What to do → What you need to produce from the material below is an exact transcription of the lines from the one with "October 2019 (24, 1418)" through the one with "March 2016 (22, 1755)", both included, and no other line.

Supplied material →
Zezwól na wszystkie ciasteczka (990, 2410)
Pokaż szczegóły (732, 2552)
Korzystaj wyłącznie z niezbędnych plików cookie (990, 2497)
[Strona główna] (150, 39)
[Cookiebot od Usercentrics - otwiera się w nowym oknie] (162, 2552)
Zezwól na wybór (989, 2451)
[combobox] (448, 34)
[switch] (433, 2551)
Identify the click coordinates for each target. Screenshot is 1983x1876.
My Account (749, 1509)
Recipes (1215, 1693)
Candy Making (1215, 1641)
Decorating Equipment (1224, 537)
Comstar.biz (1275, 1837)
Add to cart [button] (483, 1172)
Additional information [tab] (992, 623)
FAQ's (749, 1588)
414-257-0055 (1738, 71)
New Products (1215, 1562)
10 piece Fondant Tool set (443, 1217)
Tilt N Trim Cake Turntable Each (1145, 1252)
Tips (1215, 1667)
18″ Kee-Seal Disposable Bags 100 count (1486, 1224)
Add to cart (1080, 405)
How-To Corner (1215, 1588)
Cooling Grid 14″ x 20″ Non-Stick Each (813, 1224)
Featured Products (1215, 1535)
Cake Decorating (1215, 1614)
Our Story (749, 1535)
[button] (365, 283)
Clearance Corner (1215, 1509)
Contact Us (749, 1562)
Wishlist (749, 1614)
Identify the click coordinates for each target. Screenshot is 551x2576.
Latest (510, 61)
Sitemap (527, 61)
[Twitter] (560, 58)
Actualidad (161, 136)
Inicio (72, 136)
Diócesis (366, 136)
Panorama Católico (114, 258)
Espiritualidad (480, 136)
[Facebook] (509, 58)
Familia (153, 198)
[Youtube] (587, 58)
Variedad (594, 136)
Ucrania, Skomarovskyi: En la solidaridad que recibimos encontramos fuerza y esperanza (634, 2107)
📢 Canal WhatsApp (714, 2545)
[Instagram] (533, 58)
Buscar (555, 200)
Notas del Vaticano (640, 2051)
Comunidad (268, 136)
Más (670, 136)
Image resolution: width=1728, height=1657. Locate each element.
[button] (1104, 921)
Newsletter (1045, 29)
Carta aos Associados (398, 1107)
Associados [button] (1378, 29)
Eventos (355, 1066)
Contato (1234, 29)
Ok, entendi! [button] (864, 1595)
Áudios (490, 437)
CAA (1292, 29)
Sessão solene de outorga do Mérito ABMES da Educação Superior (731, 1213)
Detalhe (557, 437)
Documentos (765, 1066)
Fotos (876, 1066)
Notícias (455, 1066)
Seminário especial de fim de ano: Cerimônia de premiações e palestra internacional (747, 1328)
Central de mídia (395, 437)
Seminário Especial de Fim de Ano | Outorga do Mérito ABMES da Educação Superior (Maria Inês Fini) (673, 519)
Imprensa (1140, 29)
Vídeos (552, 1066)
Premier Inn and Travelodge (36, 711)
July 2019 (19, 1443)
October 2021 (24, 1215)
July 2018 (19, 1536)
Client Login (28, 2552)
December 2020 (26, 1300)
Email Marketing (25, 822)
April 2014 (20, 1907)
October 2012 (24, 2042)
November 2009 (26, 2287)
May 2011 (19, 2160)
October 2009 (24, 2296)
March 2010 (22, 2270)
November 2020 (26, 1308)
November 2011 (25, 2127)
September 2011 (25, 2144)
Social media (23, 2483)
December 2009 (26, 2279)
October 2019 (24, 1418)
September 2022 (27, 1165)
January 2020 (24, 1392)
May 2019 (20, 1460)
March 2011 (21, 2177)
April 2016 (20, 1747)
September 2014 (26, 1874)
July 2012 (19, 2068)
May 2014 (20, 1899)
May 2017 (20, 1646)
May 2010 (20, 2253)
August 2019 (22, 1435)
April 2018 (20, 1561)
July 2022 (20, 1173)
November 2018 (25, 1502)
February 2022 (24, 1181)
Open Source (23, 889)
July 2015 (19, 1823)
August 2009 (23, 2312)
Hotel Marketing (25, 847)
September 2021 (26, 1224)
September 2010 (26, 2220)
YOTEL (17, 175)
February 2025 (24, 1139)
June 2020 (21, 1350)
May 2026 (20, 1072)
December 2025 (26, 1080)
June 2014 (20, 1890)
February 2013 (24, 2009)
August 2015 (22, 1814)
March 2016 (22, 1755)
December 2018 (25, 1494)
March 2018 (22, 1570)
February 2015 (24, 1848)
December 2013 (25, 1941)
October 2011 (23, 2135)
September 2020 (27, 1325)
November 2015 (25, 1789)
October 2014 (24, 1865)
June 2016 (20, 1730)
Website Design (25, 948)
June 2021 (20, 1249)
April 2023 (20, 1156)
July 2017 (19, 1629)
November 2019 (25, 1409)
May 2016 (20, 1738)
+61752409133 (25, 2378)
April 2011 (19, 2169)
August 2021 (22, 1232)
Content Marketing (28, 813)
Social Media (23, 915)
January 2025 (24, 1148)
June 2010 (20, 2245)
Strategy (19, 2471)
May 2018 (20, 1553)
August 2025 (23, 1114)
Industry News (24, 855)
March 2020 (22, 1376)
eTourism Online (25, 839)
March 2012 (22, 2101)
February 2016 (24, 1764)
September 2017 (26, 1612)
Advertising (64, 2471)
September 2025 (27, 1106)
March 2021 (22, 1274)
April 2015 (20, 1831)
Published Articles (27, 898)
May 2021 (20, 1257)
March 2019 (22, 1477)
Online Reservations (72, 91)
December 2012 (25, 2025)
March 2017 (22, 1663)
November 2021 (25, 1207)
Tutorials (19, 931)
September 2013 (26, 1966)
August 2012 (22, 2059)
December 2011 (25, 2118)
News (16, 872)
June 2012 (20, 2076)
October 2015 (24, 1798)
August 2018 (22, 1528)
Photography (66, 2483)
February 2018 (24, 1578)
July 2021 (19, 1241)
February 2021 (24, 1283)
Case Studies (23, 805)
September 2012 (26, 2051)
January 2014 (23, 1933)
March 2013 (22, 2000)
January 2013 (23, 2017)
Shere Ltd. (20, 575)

Reply to the task →
October 2019 (24, 1418)
September 2022 (27, 1165)
January 2020 (24, 1392)
May 2019 (20, 1460)
March 2011 (21, 2177)
April 2016 (20, 1747)
September 2014 (26, 1874)
July 2012 (19, 2068)
May 2014 (20, 1899)
May 2017 (20, 1646)
May 2010 (20, 2253)
August 2019 (22, 1435)
April 2018 (20, 1561)
July 2022 (20, 1173)
November 2018 (25, 1502)
February 2022 (24, 1181)
Open Source (23, 889)
July 2015 (19, 1823)
August 2009 (23, 2312)
Hotel Marketing (25, 847)
September 2021 (26, 1224)
September 2010 (26, 2220)
YOTEL (17, 175)
February 2025 (24, 1139)
June 2020 (21, 1350)
May 2026 (20, 1072)
December 2025 (26, 1080)
June 2014 (20, 1890)
February 2013 (24, 2009)
August 2015 (22, 1814)
March 2016 (22, 1755)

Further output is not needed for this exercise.